The death row inmates are also suing South Carolina Department of Corrections. They claim that the available execution methods violate South Carolina’s constitution which prohibits cruel and unusual punishments. The constitution of South Carolina explicitly forbids corporal punishment, contrary to what the Eighth Amendment in the U.S. Constitution says.
After telling Moore that execution officers were not able to obtain the lethal injection drugs, the Department of Corrections demanded Moore choose between an electric chair death or a firing squad.
Moore used a firing squad last week. This method has only been used three times since 1950 in the United States.
Utah’s government executed all of these executions. Norman Mailer’s award-winning novel “The Executioner’s Song” (the first execution of Gary Gilmore, a murderer in 1977) was about the subject. According to Washington’s nonprofit Death Penalty Information Center, the other events took place between 1996 and 2010.

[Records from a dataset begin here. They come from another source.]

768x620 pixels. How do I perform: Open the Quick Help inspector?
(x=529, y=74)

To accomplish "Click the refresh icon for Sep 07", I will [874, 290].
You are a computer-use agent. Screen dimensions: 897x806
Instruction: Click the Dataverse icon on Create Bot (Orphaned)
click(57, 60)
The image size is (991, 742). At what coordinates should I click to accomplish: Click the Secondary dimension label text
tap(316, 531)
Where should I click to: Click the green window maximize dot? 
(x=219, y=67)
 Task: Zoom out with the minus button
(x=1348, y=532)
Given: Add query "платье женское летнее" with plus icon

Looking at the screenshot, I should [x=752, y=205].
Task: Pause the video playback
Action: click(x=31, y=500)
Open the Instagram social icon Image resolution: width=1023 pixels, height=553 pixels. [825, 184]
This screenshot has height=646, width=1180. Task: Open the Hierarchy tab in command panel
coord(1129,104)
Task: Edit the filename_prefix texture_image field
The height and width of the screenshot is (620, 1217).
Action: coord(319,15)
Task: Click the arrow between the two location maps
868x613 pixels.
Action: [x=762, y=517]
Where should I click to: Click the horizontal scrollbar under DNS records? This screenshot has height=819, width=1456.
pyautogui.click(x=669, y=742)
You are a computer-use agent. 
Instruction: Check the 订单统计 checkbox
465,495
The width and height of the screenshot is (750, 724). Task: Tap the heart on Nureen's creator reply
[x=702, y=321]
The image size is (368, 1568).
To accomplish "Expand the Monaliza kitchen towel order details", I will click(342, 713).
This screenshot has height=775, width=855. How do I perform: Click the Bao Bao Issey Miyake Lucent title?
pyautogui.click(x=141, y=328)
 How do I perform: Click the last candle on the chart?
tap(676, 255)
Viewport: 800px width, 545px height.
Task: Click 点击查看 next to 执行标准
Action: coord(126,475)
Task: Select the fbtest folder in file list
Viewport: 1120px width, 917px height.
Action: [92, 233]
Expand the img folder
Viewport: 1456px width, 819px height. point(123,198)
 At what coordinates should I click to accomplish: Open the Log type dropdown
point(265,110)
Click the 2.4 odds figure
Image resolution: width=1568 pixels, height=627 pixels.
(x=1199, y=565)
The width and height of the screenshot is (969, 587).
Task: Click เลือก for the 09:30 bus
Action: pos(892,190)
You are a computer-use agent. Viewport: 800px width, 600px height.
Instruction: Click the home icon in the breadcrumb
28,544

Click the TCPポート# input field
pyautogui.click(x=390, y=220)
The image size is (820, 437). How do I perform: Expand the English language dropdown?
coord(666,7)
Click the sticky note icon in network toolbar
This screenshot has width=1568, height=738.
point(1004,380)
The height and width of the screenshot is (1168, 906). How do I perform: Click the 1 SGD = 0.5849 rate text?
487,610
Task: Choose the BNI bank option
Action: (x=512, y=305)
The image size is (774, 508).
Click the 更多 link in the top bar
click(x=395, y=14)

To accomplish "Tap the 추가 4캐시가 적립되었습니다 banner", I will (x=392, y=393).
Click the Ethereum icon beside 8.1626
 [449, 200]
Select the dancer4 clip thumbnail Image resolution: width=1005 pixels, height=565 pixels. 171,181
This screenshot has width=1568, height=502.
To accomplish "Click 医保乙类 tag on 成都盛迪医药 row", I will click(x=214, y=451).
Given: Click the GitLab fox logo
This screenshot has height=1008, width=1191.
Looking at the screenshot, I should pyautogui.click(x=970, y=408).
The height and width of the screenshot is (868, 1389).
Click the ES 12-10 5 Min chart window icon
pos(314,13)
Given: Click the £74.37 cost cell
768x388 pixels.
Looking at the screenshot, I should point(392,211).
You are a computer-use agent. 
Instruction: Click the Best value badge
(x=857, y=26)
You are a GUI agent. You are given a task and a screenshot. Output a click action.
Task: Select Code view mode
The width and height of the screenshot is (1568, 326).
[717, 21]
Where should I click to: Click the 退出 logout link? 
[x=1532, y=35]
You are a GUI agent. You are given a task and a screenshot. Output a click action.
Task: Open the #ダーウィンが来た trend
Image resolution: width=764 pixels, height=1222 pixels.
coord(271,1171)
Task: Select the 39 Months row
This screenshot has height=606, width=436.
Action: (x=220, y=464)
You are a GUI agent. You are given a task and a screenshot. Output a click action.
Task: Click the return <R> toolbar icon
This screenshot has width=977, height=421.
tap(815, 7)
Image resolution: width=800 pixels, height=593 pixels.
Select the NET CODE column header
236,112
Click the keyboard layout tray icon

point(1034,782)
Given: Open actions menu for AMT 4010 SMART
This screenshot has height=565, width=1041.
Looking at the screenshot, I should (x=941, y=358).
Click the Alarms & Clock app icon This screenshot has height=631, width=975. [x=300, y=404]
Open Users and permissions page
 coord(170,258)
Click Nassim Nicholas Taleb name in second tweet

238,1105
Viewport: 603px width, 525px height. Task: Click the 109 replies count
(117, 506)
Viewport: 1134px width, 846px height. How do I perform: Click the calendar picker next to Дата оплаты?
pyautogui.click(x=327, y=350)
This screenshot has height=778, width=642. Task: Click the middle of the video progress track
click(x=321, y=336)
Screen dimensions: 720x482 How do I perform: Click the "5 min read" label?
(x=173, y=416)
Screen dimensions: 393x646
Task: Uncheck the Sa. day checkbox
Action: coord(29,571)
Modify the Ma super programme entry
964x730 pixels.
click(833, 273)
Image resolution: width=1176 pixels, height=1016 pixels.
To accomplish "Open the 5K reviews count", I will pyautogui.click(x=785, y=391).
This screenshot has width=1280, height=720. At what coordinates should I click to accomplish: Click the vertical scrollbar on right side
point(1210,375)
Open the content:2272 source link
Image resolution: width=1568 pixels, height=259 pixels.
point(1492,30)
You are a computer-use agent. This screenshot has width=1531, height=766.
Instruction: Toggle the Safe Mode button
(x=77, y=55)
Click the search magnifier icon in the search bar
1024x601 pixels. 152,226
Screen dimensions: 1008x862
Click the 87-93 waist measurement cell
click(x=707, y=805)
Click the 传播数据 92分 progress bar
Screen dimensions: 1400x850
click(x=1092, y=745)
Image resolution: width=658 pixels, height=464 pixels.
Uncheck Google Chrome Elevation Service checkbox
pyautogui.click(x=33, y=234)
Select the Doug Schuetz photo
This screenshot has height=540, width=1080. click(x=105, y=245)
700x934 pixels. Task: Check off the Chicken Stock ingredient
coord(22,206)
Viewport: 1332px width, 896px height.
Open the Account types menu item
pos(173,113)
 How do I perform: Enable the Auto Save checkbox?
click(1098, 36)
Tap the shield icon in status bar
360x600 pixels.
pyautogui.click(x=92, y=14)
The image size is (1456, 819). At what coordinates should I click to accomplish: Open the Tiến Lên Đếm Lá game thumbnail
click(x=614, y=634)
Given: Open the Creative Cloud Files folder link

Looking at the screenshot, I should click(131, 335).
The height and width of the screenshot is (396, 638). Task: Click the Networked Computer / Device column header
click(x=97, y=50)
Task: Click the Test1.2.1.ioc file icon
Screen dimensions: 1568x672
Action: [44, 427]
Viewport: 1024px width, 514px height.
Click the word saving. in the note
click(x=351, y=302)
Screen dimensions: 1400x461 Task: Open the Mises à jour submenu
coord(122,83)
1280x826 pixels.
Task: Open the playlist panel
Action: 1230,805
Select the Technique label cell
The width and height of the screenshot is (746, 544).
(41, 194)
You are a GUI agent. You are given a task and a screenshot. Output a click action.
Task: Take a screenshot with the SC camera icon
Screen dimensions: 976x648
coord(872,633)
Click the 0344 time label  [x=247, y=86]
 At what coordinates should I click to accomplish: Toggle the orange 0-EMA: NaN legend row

Moore declared that “I don’t believe in or admit that firing squads or electrocutions are legal or constitutional.” He gave this information to the Department of Corrections. Moore stated that the Department of Corrections would automatically default to an electric chair if he didn’t make the choice.
Moore requested a temporary halt to permit him to petition U.S. Supreme Court for an injunction to overturn the death sentence. Moore’s lawyers argued that he did not intend to murder because he was unarmed when he entered the shop. Instead, a clerk used his own gun after getting it in a fight.
Moore’s attorney and the Department of Corrections spokesperson did not respond when asked.